─── Extract to read

He would fly east and stay with my mother for three or four days. The chemotherapy was immunosuppressive, so he and Judah mostly stayed in the apartment, doing 2-year-old stuff: singing, snacking, tickling. Two sandy-haired, stocky, brown-eyed guys, rolling around on the floor.
He called me from the airport after the first visit and said: “He is the most incredible child that has ever lived. Do you realize that?”
I said I did. I hung up feeling as if I’d been handed a gift. For the first time I felt he was speaking to me unequivocally as Judah’s father, and that we were joined in our love of our amazing son.
Initially Judah wasn’t sure who this guy was. He started out calling him by his first name but upon request willingly made the switch to “Daddy.” Eventually he took delight in the word and would spring to the phone, yelling “Hi, Daddy!” into the receiver.
Over the next few months, we watched as “Daddy” lost his hair and grew weaker. He was taking large doses of morphine but still frequently winced in pain. Judah was solicitous, managing to curb the bouncier expressions of his personality when around his father. Once I heard him ask, “Daddy, are you sick?” and heard the reply: “I’m fine. And I’m going to get better.”
I squirmed. I knew it was what he needed to say, but I wasn’t sure it was what Judah needed to hear.
Ten months after the diagnosis, the hospital called, telling me that it didn’t look good. I sat down with Judah. “Sweetheart, Daddy’s very sick and I’m afraid he might die.”
Distress filled his eyes. “I don’t want Daddy to die. I want to see him.”
“I don’t want him to die, either. I’m going to go to the hospital now and I’ll tell him what you said.”
He was in a coma when I arrived, but I held his hand and did tell him. I sat there and talked to him as Judah’s fellow parent, about plans for our son’s future, though I knew he probably couldn’t hear me and certainly couldn’t answer.
He died two days later. Judah was angry and sad at the news, but mostly uncomprehending. He kept asking when Daddy would stop dying and come back to us. And it was my miserable task to tell him “never” and witness his disappointment. I felt as if his grief was my fault. And in a way it was. I had opened the door.
Now 3, Judah still doesn’t believe in forever and keeps trying to find a work-around for death. “Maybe Daddy is at that hotel where I saw him once? Maybe he’s in California?” He’s frustrated that he can’t see his father, though one night when he was lying in bed I told him he could talk to him whenever he likes.

──────
─── Data under study

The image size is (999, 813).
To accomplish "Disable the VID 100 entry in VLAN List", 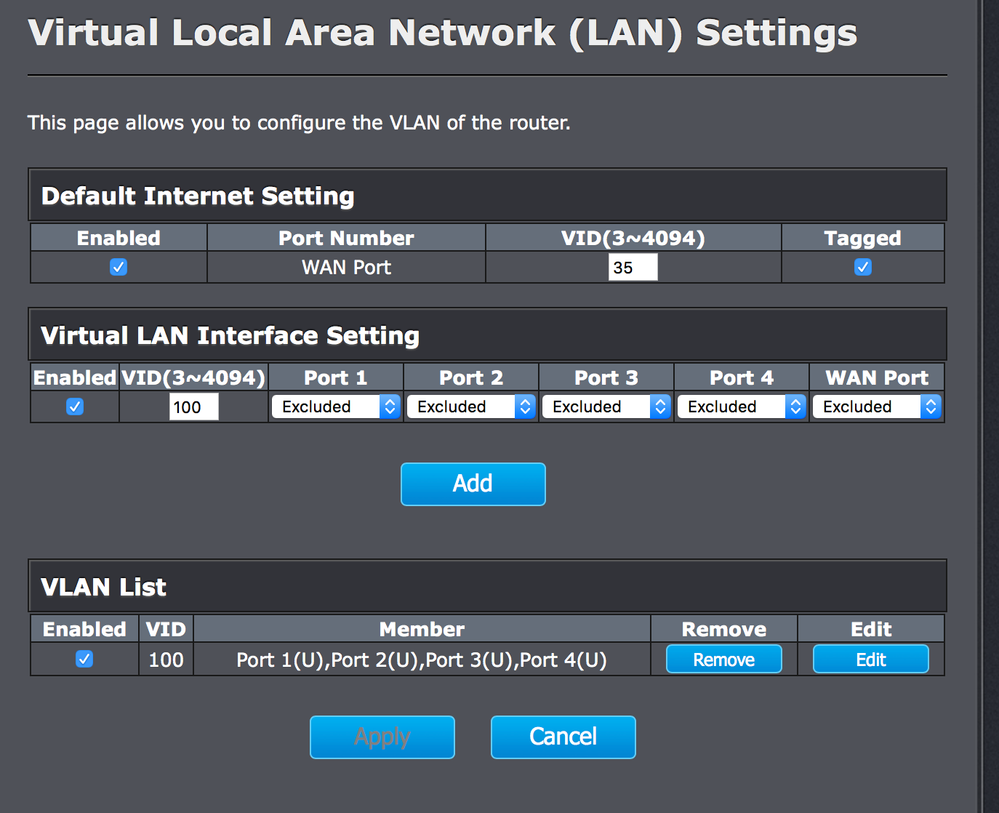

──────
─── Data under study

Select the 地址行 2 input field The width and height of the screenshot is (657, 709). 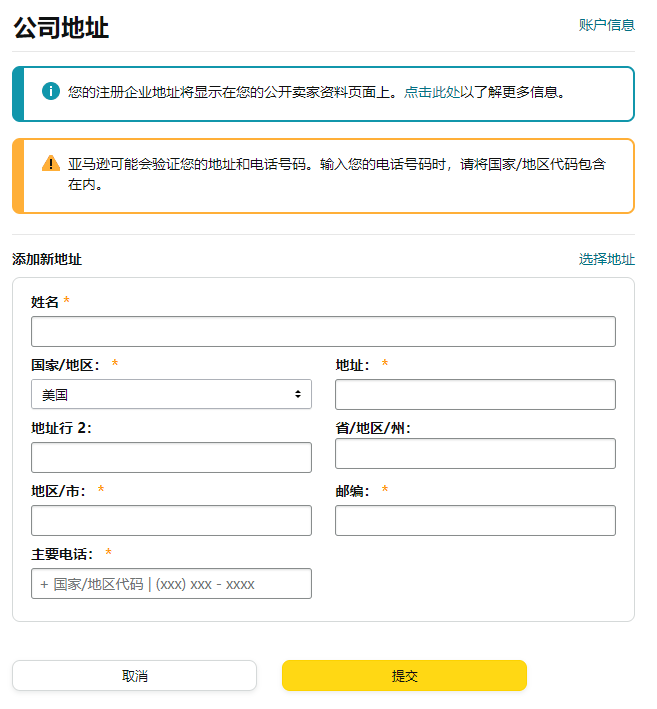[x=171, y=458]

──────
─── Data under study

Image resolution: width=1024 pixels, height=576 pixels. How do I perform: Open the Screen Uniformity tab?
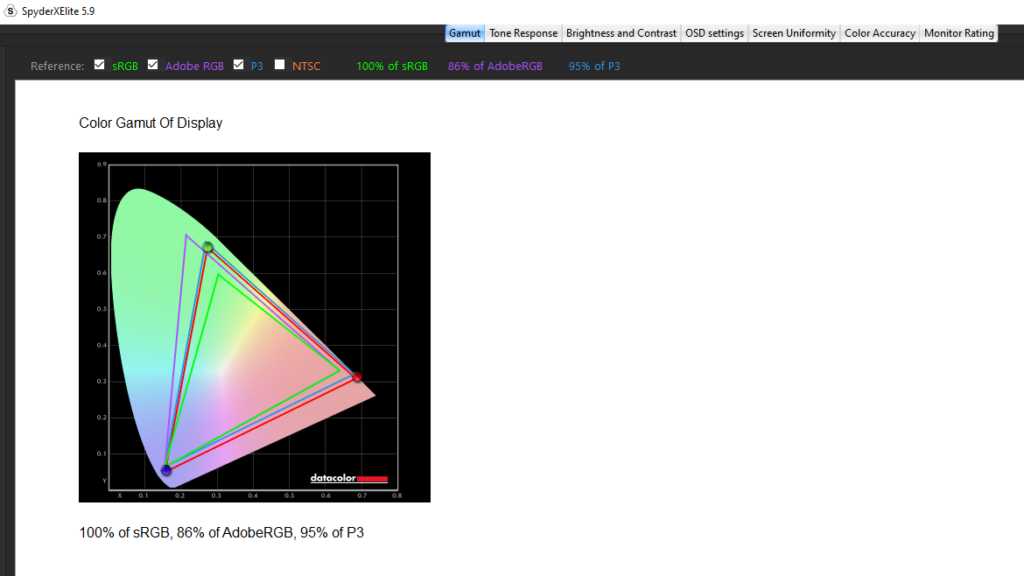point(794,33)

──────

Tasks and exercises:
1. Answer these questions from the essay about Judah and his father:
(a) How many days would the father stay with the narrator's mother on each trip east?
(b) How long after the diagnosis did the hospital call?
(c) How old is Judah now?
2. In the essay about Judah and his father, switch "gift" to "present" and write out the passage that begins at the words "I said I did." and stops after "into the receiver.".
3. Carry on the essay about Judah and his father, starting after its last sentence.

Task-by-task results:
1.
(a) Three or four days.
(b) Ten months.
(c) 3.

2.
I said I did. I hung up feeling as if I’d been handed a present. For the first time I felt he was speaking to me unequivocally as Judah’s father, and that we were joined in our love of our amazing son.
Initially Judah wasn’t sure who this guy was. He started out calling him by his first name but upon request willingly made the switch to “Daddy.” Eventually he took delight in the word and would spring to the phone, yelling “Hi, Daddy!” into the receiver.

3.
He was quiet for a moment and then called upward, “Daddy, how are you? Is it dark where you are?”
Judah’s memories of his father may fade, but for now he enjoys them. Every time he passes a McDonald’s he says, “I went there with my daddy, right?” Or when he plays with a favorite toy: “My daddy gave that to me, right?” He has his paternal memories to cherish and I have my co-parental ones. Neither of us would have wanted to forgo them.
WHEN Judah isn’t trying to knock down the daddy problem, he often talks philosophy. He says casually to a friend of my mother’s, “You know, we’re all going to die.” He wants to know the feasibility of the two of us dying together. “I’m going to come see you when I die,” he tells me. A budding scientist, he asks about what people’s faces look like when they die and where they go. I say I don’t really know.
I assure him that he and I won’t die for a very long time. Once, he heard me on the phone to a girlfriend exclaiming, “I could have died then and there!” and he went white.
“Mommy, don’t say that,” he shrieked. “Don’t say that!”
I wondered how Judah would react when he heard about Swimmy’s death and asked John to let me know. A few hours later he reported that when he told the children what had happened, one volunteered that her grandmother had died. Another said he had a fish that died, a very old fish. The class agreed that Swimmy had been an old fish, too. And Judah said, “My daddy died.”
Later, another child approached Judah and asked in a worried voice, “Your daddy died?”
Judah nodded.
“Does that mean he’s not coming back?”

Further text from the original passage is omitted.